Le fait de monter cette "bande-annonce" m'a permis... comment dire ? ... de "linéariser" le film. Enfin, d'avoir une vision du film dans le temps, dans une continuité, avec un début, une évolution, une fin. Ce n'était pas si facile que ça, face aux plans et aux sons posés les uns après les autres, les uns sur les autres, sur les lignes du logiciel de montage. Je retrouve là encore l'idée que l'élément invisible mais principal d'un film, c'est le temps.

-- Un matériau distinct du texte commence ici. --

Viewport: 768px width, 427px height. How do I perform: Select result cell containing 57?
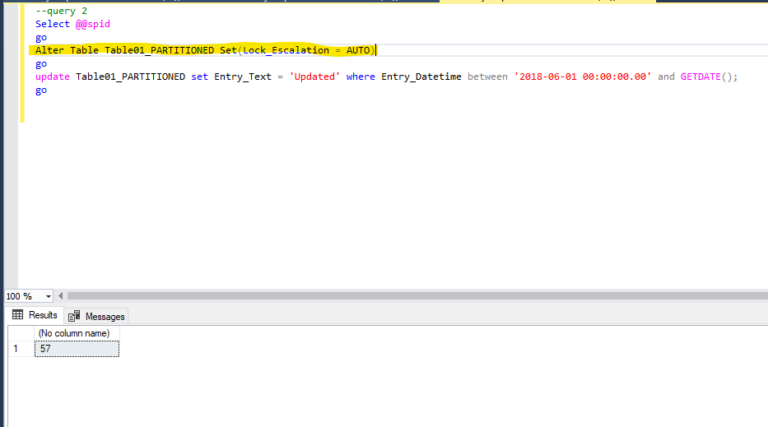tap(75, 348)
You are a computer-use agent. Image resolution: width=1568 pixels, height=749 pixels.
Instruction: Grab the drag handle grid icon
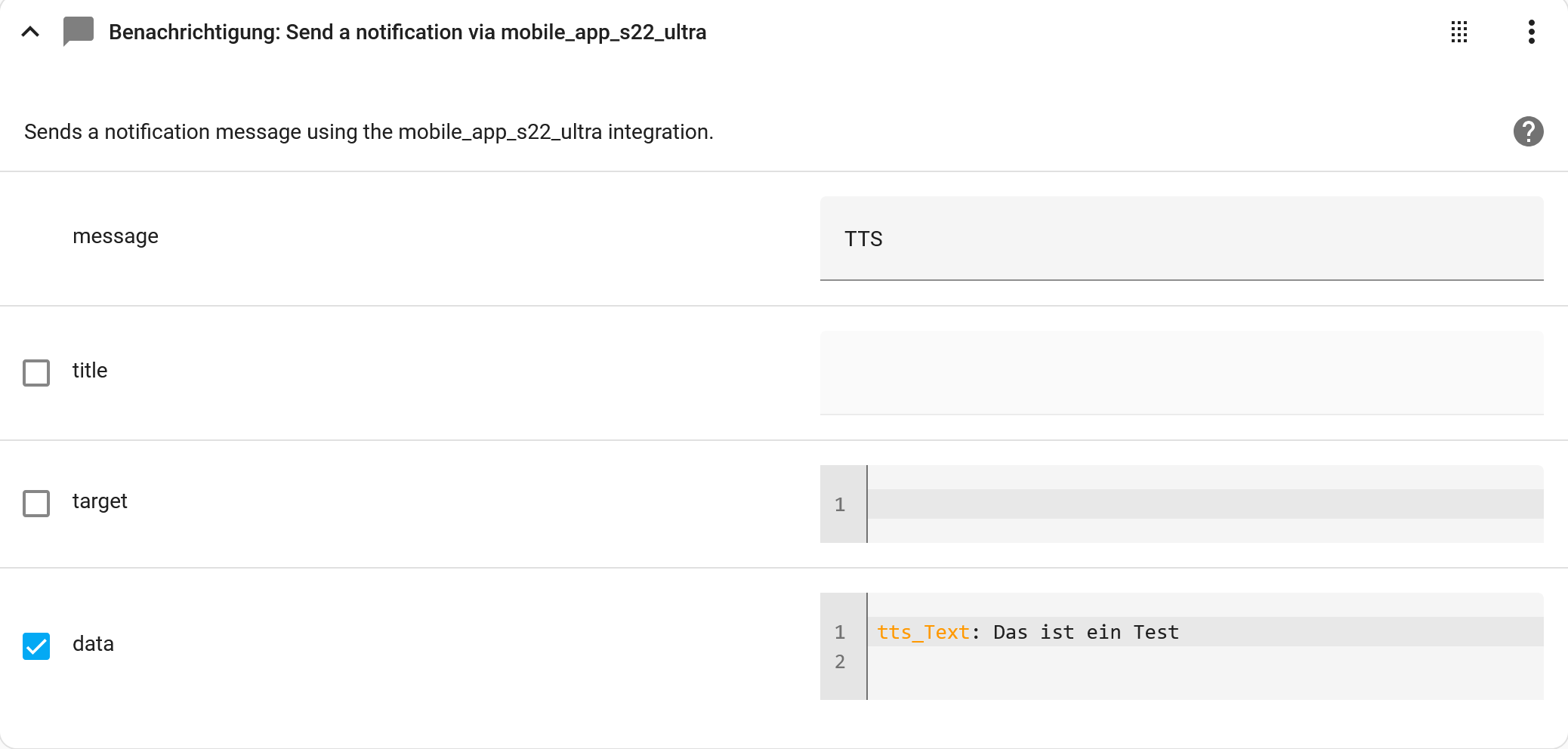click(1459, 32)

Week-end passé dans une cabine de douche, le micro suspendu à la porte, les guimbardes et différents accessoires posés sur un tabouret dans un coin de la cabine, les mots de la promeneuse scotchée à la porte vitrée. Beaucoup de respirations - (le chant des oiseaux du jardin) - des longs morceaux inspirés à la guimbarde... les lèvres abîmées, le doigt amoché par la ficelle de traction du mukkuri, la gorge sèche. Et à la fin, le travail sur la voix. Pas facile. J'avais déjà fait plusieurs tentatives, il y a presque un an déjà, mais ça n'allait pas. Je savais un peu plus aujourd'hui ce que je voulais. Une voix en murmures, comme un secret qu'on transmet. Une voix qui se fond dans l'ensemble mais sait se faire entendre. Nous verrons ce que ça donne...

Plein de choses en tête qui empêchent un peu d'avancer en ce moment... un Rapport Final à rendre en fin de semaine, concernant la bourse Capital Avenir que j'ai reçue pour ce projet ; et puis la demande d'aide à la création d'entreprise, qu'il faudra bien que je termine un jour, et tant qu'à faire, le plus tôt possible.